ここで Notation の機能を使って以下のような記法を定義します。
Notation はあくまで記法を定義するのであって、項を作るわけではありませんから、型検査なども行ないません。
Notation ok x y := (onlyTrue (check_eq x y)).
しかし、この記法を実際に使うタイミングになると、 := の右側に書かれた通りの項が作られることになります。
その段階で check_eq x y の型が True か否かによって onlyTrue が適用できるか否かが決まり、もしも x と y の値が異なれば型エラーが起き、計算そのものか、あるいは計算結果の間違いを検出できることになります。
Check や Compute など、項を触るコマンドに食わせれば型検査が行なわれるので、その時に値が等しいかどうかのチェックができることにもなるわけです。
以降では、この仕組みを実際に使ってみます。 なんだかややこしい説明になりましたが、使ってみればどういうことかはすぐにわかると思います。
bool 型から dec_Type のインスタンスを作っておきます。
Require Import Bool.
Instance dec_bool: dec_Type :=
{
decider := bool_dec
}.
ついでに、記述を簡単にするために true と false をそれぞれ 1,0 で表現できるようにもしておきます。

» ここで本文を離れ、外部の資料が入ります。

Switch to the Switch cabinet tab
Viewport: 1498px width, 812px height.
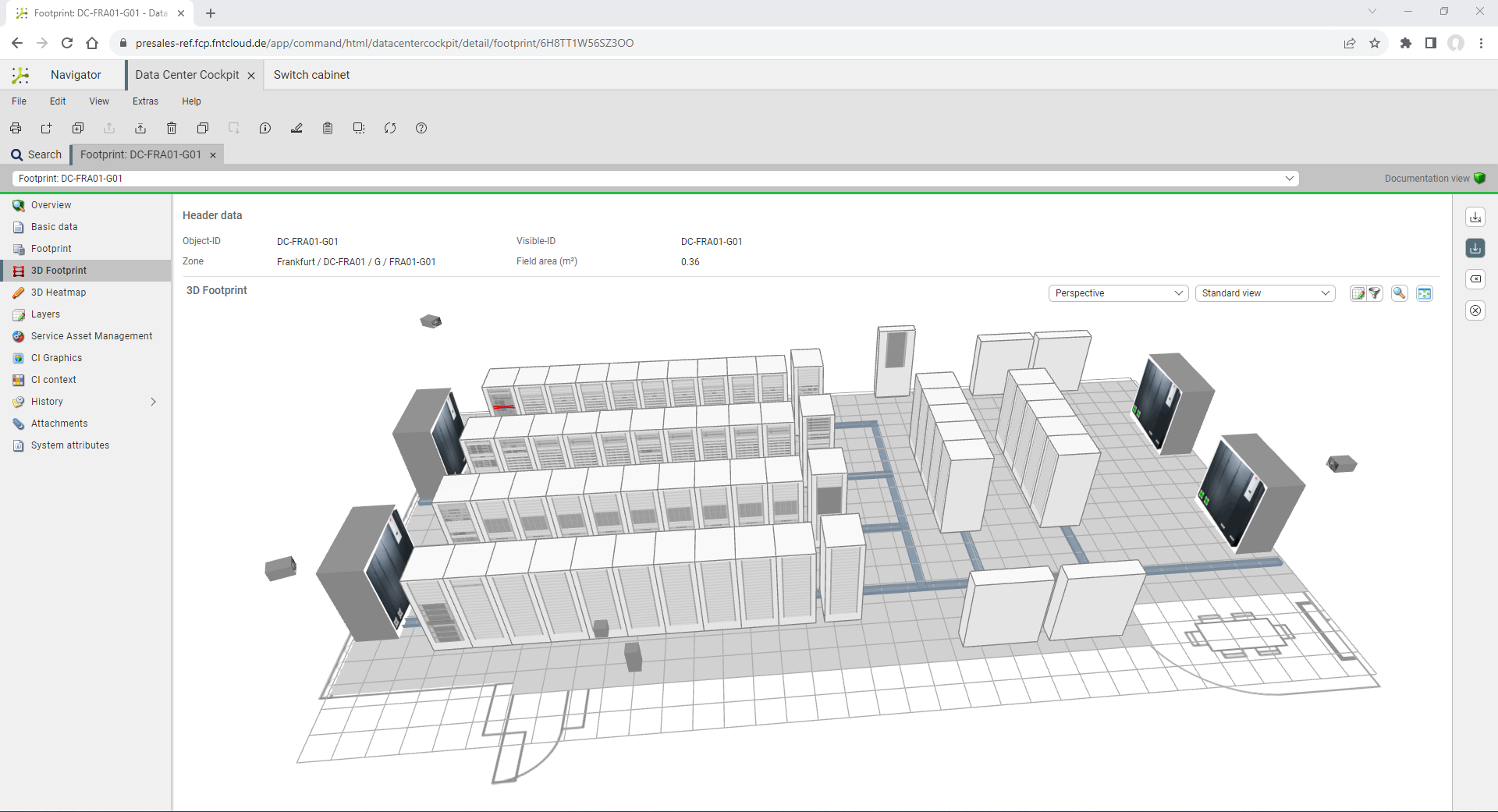tap(311, 75)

グローバルにしてしまうと面倒なので、 bool_scope の中に留めておきましょう。
Notation "1" := true: bool_scope.
Notation "0" := false: bool_scope.
Open Scope bool_scope.
以降では基本的なブール函数とその真理値表(に対応した検査)を記述しています。
Bool に定義されているものも容赦なく上書きです。
NAND から始めて
- AND
- NOT
- OR
- XOR
- MUX
を作っていくやつです。
定義の下に真理値表を記述しているので、これらの Check で型エラーが起きないということは函数が正しく定義されていることになります。
Definition nand (x y: bool): bool :=
match x, y with
| 1,1 => 0
| _,_ => 1
end.
Notation "x 'NAND' y" := (nand x y) (at level 50, left associativity): bool_scope.
Check ok (0 NAND 0) 1.
Check ok (1 NAND 0) 1.
Check ok (0 NAND 1) 1.
Check ok (1 NAND 1) 0.
Definition and (x y: bool) := let b := (x NAND y) in b NAND b.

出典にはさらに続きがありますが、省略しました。